● **Requirements**: Rewrite the records from the beginning down through the line containing "[x=400, y=713]", replacing "avatar" with "profile picture" and leaving everything else unchanged.

***** Records

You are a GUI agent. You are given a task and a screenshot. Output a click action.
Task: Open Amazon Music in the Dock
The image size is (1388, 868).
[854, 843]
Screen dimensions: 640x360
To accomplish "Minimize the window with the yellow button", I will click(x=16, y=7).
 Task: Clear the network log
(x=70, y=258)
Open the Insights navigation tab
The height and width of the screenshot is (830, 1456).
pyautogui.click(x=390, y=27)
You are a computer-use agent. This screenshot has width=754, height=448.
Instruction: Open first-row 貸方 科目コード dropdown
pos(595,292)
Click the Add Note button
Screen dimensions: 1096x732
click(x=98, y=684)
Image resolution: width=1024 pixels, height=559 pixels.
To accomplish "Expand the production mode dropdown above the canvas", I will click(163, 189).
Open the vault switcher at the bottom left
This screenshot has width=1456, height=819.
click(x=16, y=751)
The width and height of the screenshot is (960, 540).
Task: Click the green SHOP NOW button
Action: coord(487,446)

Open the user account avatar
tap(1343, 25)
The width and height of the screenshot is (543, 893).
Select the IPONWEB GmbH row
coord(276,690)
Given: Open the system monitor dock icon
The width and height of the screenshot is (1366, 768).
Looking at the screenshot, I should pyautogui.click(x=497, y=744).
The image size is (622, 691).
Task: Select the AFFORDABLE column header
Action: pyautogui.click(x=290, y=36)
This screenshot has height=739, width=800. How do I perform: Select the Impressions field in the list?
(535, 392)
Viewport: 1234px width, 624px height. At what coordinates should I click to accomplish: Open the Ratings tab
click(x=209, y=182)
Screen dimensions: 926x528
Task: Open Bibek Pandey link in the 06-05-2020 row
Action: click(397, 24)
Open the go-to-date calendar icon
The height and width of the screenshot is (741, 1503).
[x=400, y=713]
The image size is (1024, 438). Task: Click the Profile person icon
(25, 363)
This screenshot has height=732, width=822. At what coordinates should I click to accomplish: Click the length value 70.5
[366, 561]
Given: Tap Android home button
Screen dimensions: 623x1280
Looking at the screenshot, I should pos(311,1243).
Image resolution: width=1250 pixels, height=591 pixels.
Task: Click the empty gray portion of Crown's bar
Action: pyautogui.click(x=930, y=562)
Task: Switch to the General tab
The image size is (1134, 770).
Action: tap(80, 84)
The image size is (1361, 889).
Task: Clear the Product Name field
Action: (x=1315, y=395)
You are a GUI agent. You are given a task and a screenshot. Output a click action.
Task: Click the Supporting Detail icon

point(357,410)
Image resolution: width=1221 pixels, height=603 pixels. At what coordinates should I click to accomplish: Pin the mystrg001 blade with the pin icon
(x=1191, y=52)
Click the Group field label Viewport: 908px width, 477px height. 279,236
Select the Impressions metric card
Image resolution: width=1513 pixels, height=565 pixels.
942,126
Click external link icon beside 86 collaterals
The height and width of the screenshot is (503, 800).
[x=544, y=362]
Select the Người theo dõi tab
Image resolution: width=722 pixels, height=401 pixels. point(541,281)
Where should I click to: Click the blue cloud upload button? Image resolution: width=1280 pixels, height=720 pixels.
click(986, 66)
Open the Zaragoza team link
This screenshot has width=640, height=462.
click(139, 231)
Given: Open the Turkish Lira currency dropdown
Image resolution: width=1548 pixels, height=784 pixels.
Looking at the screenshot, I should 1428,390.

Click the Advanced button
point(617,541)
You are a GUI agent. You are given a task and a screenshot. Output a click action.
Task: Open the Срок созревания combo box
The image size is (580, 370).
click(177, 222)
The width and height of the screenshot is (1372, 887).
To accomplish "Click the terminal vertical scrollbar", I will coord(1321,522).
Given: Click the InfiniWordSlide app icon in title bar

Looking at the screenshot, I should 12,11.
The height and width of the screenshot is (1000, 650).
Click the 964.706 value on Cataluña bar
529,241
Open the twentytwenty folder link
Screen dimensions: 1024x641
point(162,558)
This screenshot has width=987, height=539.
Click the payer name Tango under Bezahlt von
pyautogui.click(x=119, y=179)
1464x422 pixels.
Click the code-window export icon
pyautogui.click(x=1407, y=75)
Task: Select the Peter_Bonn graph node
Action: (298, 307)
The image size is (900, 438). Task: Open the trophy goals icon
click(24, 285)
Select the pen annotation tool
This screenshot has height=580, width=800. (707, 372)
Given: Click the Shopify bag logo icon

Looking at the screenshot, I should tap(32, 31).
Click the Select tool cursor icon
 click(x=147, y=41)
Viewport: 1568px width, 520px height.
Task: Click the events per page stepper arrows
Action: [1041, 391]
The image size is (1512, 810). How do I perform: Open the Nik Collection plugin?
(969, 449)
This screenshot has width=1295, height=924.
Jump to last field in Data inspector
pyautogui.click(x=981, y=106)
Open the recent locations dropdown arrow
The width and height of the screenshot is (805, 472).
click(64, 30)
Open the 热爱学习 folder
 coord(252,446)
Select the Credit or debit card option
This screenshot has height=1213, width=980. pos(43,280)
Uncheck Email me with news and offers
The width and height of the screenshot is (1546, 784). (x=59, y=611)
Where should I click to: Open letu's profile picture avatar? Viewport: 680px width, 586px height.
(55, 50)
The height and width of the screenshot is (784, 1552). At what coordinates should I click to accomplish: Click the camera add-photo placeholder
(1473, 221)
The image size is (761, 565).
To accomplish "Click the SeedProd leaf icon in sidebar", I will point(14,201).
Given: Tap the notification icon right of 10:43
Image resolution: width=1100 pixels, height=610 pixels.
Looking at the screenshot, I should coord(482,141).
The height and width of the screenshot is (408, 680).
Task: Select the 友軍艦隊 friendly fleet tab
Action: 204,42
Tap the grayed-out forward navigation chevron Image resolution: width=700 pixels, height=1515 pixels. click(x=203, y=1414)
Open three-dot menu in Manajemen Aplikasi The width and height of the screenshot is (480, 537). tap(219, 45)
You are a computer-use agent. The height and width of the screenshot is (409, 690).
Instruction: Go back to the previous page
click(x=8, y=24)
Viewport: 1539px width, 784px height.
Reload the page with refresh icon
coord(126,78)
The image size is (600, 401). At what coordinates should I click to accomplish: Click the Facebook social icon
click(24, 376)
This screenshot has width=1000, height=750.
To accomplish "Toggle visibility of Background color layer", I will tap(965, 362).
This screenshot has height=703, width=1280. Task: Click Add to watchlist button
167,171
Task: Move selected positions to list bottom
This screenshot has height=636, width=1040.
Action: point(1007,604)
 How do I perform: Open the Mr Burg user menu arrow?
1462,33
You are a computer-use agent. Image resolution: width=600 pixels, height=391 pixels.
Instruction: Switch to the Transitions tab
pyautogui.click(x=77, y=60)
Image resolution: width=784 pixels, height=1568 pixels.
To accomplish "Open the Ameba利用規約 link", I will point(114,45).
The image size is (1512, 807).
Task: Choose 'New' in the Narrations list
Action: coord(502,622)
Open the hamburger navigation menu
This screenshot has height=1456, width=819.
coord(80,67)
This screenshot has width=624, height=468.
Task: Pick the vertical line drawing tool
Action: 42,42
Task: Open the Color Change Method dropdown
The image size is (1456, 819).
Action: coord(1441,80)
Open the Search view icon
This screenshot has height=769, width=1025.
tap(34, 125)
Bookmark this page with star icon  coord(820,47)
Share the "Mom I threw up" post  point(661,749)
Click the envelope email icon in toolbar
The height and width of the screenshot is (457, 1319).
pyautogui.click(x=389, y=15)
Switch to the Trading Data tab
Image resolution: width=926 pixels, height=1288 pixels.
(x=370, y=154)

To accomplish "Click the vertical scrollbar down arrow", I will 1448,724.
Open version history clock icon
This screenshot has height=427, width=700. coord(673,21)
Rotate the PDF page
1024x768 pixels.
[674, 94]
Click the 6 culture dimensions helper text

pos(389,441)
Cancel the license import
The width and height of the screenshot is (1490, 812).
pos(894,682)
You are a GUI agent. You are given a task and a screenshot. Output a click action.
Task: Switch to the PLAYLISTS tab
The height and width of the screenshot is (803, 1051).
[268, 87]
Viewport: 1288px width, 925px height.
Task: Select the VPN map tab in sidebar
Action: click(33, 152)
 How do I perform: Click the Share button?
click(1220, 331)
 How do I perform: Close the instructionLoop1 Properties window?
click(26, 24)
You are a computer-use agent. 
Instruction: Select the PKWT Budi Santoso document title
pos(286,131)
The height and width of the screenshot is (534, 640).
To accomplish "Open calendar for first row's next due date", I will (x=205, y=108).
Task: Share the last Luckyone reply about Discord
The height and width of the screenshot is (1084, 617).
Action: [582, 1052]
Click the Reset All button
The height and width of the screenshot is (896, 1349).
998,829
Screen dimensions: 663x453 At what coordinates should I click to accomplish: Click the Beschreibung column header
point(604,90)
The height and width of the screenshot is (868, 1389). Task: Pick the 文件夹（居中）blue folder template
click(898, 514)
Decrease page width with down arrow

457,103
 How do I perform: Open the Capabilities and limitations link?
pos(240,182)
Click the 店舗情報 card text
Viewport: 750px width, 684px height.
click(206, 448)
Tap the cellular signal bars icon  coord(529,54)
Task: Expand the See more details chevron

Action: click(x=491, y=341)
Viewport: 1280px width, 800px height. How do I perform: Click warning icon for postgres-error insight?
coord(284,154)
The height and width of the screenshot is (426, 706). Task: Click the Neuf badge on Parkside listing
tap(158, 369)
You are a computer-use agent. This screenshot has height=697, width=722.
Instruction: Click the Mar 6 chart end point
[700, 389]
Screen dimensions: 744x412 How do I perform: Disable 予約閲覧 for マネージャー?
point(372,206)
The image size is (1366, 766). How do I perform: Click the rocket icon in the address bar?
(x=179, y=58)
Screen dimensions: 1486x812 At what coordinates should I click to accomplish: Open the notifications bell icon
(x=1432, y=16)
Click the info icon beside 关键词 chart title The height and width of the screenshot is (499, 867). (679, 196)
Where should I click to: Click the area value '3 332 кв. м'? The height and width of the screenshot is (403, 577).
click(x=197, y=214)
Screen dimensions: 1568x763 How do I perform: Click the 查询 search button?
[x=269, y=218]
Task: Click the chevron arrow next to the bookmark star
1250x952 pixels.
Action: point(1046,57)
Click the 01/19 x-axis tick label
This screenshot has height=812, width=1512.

**********

● **Completed task**:
You are a GUI agent. You are given a task and a screenshot. Output a click action.
Task: Open Amazon Music in the Dock
The image size is (1388, 868).
[854, 843]
Screen dimensions: 640x360
To accomplish "Minimize the window with the yellow button", I will click(x=16, y=7).
 Task: Clear the network log
(x=70, y=258)
Open the Insights navigation tab
The height and width of the screenshot is (830, 1456).
pyautogui.click(x=390, y=27)
You are a computer-use agent. This screenshot has width=754, height=448.
Instruction: Open first-row 貸方 科目コード dropdown
pos(595,292)
Click the Add Note button
Screen dimensions: 1096x732
click(x=98, y=684)
Image resolution: width=1024 pixels, height=559 pixels.
To accomplish "Expand the production mode dropdown above the canvas", I will click(163, 189).
Open the vault switcher at the bottom left
This screenshot has width=1456, height=819.
click(x=16, y=751)
The width and height of the screenshot is (960, 540).
Task: Click the green SHOP NOW button
Action: coord(487,446)

Open the user account profile picture
tap(1343, 25)
The width and height of the screenshot is (543, 893).
Select the IPONWEB GmbH row
coord(276,690)
Given: Open the system monitor dock icon
The width and height of the screenshot is (1366, 768).
Looking at the screenshot, I should pyautogui.click(x=497, y=744).
The image size is (622, 691).
Task: Select the AFFORDABLE column header
Action: pyautogui.click(x=290, y=36)
This screenshot has height=739, width=800. How do I perform: Select the Impressions field in the list?
(535, 392)
Viewport: 1234px width, 624px height. At what coordinates should I click to accomplish: Open the Ratings tab
click(x=209, y=182)
Screen dimensions: 926x528
Task: Open Bibek Pandey link in the 06-05-2020 row
Action: click(397, 24)
Open the go-to-date calendar icon
The height and width of the screenshot is (741, 1503).
[x=400, y=713]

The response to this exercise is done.